Ineens voelde ze de vibratie van het Onafgemaakte Zwaard naast zich, en ze wist het. Ze draaide zich om en keek Alec aan, en hij staarde terug.
Ze voelde zijn speciale lotsbestemming in zich opwellen.
“Je zal niet langer achter de draken aan gaan,” zei ze. “De draken die zijn gevlucht zullen niet naar je toe komen—ze zijn nu bang voor je. En als je op zoek gaat, zal je ze niet vinden. Ze zijn elders in Escalon ten strijde getrokken. Het is nu aan iemand anders om hen te verslaan.”

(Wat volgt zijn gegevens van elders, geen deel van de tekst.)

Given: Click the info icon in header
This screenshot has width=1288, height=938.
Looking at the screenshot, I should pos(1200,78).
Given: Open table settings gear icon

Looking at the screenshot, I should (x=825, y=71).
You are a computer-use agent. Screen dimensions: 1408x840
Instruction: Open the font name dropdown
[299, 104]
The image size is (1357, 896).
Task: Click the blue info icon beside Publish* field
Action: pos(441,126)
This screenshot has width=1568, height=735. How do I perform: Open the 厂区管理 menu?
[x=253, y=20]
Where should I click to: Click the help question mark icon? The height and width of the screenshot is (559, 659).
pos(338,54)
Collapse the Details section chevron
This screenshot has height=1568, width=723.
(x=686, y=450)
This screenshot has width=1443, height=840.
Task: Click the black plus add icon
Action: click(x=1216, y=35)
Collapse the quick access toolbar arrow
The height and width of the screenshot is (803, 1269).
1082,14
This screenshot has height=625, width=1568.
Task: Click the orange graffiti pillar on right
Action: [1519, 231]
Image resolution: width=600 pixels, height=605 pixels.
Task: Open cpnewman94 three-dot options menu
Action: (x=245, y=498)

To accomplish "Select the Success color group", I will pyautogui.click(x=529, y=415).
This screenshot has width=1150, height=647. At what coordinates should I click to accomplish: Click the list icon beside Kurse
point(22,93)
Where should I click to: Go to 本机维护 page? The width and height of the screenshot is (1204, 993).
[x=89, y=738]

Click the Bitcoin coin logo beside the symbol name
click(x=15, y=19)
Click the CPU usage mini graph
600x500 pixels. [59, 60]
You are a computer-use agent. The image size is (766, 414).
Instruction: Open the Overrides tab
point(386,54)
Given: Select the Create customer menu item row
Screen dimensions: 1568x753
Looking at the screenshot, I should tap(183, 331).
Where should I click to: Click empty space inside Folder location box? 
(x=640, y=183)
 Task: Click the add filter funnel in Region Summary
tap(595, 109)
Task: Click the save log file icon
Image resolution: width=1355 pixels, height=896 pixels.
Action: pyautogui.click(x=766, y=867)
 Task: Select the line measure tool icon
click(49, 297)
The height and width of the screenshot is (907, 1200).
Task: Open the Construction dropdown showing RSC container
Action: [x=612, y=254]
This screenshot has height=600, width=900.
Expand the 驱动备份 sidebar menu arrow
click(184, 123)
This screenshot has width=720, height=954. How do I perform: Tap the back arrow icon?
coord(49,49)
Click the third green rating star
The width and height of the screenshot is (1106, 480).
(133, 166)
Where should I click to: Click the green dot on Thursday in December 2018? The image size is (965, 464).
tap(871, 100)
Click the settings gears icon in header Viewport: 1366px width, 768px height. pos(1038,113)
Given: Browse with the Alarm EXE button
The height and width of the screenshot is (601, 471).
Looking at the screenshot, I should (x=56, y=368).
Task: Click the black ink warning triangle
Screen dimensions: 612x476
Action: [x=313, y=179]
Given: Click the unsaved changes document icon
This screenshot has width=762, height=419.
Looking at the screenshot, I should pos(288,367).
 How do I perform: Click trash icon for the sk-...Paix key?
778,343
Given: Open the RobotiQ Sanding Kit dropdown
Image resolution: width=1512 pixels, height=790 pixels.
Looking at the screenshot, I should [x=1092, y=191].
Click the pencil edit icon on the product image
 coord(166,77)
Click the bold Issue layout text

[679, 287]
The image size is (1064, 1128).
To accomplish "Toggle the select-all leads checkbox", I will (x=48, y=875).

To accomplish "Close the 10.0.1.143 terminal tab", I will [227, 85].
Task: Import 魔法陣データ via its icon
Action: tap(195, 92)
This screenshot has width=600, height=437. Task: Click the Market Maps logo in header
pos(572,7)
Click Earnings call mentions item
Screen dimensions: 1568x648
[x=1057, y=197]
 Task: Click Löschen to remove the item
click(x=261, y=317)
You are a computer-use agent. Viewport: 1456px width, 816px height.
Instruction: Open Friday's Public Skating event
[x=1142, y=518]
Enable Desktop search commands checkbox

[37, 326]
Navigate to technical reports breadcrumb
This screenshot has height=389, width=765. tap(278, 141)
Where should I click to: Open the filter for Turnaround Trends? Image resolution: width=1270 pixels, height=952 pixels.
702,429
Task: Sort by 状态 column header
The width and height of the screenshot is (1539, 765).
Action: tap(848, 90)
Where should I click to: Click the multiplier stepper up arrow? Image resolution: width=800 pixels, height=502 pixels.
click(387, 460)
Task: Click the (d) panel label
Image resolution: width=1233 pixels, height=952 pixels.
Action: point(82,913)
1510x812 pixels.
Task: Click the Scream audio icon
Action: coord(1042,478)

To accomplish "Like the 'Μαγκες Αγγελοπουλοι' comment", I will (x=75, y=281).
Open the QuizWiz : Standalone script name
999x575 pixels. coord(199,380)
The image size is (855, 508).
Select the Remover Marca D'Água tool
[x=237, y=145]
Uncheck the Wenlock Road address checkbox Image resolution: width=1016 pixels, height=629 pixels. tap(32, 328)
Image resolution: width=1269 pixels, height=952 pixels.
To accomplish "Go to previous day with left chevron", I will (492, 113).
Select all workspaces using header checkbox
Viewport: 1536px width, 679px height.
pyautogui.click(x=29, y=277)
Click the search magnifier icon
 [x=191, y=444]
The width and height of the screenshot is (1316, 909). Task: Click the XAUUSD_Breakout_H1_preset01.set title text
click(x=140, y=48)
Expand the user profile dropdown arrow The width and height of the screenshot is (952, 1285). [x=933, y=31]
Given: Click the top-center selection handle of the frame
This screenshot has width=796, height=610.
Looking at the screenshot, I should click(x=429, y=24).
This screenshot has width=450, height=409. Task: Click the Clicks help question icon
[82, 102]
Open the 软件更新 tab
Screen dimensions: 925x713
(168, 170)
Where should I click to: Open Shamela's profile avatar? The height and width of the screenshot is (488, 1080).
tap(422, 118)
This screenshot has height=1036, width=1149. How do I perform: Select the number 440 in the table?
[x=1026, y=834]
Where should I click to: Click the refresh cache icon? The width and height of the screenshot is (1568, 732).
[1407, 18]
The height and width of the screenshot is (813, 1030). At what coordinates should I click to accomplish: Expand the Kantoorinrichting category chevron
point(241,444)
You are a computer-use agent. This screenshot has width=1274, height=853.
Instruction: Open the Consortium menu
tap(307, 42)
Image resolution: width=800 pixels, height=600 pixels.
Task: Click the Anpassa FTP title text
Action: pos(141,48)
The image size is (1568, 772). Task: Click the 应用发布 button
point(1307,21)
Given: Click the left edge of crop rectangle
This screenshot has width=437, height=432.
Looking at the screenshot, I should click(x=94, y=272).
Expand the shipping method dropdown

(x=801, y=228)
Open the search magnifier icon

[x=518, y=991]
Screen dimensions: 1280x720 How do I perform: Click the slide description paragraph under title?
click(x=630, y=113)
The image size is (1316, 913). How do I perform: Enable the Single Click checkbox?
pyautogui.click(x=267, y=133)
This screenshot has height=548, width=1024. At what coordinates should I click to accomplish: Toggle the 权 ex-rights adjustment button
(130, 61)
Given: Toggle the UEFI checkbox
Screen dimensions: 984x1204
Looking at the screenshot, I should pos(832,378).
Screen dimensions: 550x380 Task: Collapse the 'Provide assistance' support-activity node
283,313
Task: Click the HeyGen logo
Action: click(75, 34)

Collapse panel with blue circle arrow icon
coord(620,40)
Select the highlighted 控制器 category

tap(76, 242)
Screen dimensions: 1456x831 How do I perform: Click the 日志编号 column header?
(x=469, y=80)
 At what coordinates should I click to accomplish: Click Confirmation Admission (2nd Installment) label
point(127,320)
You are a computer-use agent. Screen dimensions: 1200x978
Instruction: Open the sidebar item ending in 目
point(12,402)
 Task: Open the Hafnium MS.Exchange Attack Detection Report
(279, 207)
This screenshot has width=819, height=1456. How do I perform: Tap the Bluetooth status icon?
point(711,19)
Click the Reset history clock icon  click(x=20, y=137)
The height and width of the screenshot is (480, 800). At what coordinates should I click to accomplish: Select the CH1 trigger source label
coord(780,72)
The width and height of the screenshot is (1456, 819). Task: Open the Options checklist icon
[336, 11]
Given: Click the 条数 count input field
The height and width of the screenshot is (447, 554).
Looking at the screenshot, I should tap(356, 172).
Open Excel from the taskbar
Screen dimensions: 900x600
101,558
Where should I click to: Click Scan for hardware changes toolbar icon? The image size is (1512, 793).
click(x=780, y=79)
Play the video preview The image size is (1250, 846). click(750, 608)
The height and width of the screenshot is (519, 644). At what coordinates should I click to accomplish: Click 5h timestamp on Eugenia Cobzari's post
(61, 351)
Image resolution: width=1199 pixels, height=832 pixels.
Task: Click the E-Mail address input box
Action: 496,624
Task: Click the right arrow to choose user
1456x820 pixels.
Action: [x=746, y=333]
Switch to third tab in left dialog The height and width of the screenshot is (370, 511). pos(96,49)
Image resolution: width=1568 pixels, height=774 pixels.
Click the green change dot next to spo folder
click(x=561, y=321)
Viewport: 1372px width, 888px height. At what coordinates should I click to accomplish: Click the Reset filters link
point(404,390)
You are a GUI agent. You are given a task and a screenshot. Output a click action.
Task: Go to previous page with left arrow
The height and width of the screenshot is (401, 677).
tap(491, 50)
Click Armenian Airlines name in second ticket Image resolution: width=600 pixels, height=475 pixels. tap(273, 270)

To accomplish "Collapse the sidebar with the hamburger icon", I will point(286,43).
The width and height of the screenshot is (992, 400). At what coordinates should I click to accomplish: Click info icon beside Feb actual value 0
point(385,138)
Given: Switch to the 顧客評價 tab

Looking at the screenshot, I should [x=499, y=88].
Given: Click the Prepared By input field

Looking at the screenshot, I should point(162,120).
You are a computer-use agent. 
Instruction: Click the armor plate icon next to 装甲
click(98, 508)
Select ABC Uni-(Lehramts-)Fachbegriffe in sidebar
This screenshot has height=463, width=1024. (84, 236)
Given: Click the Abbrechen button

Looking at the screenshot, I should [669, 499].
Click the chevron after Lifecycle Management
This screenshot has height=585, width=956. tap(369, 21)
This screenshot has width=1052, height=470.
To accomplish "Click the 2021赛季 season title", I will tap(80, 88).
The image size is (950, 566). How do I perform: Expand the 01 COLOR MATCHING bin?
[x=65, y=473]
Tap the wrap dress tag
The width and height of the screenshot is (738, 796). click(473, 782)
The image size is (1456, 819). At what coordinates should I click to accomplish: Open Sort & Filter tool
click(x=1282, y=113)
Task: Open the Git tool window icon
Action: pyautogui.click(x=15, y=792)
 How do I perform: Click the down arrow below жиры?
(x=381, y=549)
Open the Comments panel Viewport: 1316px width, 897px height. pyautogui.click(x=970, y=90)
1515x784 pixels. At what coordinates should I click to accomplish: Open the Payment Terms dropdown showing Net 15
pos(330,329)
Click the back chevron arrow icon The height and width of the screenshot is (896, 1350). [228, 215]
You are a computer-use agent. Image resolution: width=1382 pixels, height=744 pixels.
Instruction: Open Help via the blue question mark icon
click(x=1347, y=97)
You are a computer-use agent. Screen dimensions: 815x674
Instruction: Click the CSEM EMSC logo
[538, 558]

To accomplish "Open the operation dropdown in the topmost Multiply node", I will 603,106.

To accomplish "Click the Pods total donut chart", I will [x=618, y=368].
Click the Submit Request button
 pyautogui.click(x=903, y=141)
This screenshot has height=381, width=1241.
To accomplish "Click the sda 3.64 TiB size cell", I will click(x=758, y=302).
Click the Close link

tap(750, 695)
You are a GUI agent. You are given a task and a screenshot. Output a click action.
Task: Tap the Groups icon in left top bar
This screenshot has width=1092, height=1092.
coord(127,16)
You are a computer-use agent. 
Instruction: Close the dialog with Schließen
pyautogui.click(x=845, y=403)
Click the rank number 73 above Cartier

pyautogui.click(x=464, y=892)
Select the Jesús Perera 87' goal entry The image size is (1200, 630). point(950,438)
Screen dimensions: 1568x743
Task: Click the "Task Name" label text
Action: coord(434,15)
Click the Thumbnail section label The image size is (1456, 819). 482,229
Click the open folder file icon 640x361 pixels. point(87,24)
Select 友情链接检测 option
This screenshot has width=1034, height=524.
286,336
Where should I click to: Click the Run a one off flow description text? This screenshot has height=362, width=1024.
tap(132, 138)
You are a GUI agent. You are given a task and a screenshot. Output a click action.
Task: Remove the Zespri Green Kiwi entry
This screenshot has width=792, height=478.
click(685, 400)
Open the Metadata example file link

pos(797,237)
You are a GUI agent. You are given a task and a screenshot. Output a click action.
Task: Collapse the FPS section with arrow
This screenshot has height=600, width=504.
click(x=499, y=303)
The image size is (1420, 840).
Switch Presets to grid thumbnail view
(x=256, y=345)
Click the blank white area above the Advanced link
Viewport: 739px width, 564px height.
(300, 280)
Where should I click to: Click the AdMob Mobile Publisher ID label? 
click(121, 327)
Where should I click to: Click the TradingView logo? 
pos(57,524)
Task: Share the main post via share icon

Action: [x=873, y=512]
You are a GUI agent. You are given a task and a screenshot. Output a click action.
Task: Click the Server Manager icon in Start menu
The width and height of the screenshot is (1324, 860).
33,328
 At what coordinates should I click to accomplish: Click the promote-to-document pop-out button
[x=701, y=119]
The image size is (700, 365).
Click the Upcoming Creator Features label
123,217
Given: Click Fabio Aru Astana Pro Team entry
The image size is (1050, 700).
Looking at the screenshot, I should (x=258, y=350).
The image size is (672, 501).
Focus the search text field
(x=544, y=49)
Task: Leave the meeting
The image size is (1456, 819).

“Wat dan, mijn vrouwe?” vroeg hij verrast.
Ze sloot haar ogen en voelde het antwoord naar zich toe komen.
“De Vlammen,” antwoordde Lorna. Ze wist het zeker. “Ze moeten hersteld worden. Het is de enige manier om te voorkomen dat Escalon door Marda wordt verwoest. Dat is nu het belangrijkste.”
Alec leek verward.
“En wat heeft dat met mij te maken?” vroeg hij.
Ze staarde hem aan.
“Het Onafgemaakte Zwaard,” antwoordde ze. “Het is onze laatste hoop. Alleen dat zwaard kan de Muur van Vlammen herstellen. Het moet worden teruggebracht naar zijn oorspronkelijke thuis. Tot dat gebeurd zal Escalon niet veilig zijn.”
Hij keek haar verrast aan.
“En waar is zijn thuis?” vroeg hij, terwijl de mannen dichterbij drongen om te luisteren.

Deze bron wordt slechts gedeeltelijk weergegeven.